═══ Extract ═══

Friday, June 1, 2012

Eyeless Shrimp, Mutant Fish, Clawless Crabs: Courtesy of the BP Oil Spill

These eyeless shrimp even lack eye sockets. Photo courtesy: Youtube/screen capture

Last September, a fisherman pulled nearly 400 pounds of mutated, eyeless shrimp out of the Gulf of Mexico. That was shocking and unusual. But because the media seems to feel that nobody's interested the aftermath of the 2010 BP spill, the biggest offshore oil disaster in US history, you probably didn't hear about it. I know I didn't.

Since then, we've seen a similar tale play out: more mutated shrimp. More deformed shellfish. More fish with repulsive-looking lesions stretching across their scales.

Darla Rooks, a lifelong fisherperson from Port Sulfur, Louisiana, told Al Jazeera she is finding crabs "with holes in their shells, shells with all the points burned off so all the spikes on their shells and claws are gone, misshapen shells, and crabs that are dying from within … they are still alive, but you open them up and they smell like they've been dead for a week".

Rooks is also finding eyeless shrimp, shrimp with abnormal growths, female shrimp with their babies still attached to them, and shrimp with oiled gills.

"We also seeing eyeless fish, and fish lacking even eye-sockets, and fish with lesions, fish without covers over their gills, and others with large pink masses hanging off their eyes and gills."

Rooks, who grew up fishing with her parents, said she had never seen such things in these waters, and her seafood catch last year was "ten per cent what it normally is".

Federal agencies are mum as to what's causing the deformities, but a number of researchers and locals, mustering all of the common sense they've got, think they've uncovered a suspect. I won't give it away, but here's a hint: it spewed 4.9 million gallons of crude into the Gulf ecosystem.



Now, this Al Jazeera video segment is a few months old, but ever since I saw these epic high-res photos of the rig exploding, I've been poking around the detritus of the media's seriously lacking spill coverage a little more closely. This one never made it onto Treehugger, and it's a report everyone should see.

═══ Entries provided ═══

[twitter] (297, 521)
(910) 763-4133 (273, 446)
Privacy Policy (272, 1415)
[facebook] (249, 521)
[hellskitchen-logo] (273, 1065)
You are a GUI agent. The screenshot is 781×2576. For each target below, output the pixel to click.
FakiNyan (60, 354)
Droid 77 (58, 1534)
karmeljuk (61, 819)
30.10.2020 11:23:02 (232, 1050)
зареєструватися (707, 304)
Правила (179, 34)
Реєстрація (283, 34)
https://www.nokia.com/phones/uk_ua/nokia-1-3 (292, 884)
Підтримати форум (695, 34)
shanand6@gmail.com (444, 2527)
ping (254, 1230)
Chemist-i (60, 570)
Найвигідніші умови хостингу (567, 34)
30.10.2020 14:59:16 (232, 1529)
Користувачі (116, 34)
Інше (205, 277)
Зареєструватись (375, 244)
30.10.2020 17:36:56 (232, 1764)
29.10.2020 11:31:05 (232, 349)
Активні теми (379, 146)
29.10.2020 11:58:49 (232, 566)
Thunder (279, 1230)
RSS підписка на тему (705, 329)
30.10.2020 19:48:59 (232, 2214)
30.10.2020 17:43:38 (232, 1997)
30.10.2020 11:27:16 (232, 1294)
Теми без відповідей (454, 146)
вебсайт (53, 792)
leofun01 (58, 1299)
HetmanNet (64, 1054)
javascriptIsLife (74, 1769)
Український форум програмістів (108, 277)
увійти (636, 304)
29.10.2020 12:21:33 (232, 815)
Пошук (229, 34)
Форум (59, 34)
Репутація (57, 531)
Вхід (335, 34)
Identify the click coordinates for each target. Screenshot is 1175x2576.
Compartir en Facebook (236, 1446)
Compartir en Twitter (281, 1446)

═══

## [Assignment A]
Answer these questions from the oil spill article:
(i) How many pounds of eyeless shrimp did a fisherman pull from the Gulf of Mexico last September?
(ii) What town is Darla Rooks from?
(iii) How many gallons of crude were spewed into the Gulf ecosystem?
## [Assignment B]
Translate this sentence from the oil spill article into Spanish: "Rooks, who grew up fishing with her parents, said she had never seen such things in these waters, and her seafood catch last year was 'ten per cent what it normally is'."
The items have nothing to do with the oil spill article.

## [Result A]
(i) Nearly 400 pounds
(ii) Port Sulfur, Louisiana
(iii) 4.9 million gallons

## [Result B]
Rooks, que creció pescando con sus padres, dijo que nunca había visto cosas así en estas aguas, y que su captura de mariscos del año pasado fue "el diez por ciento de lo que normalmente es".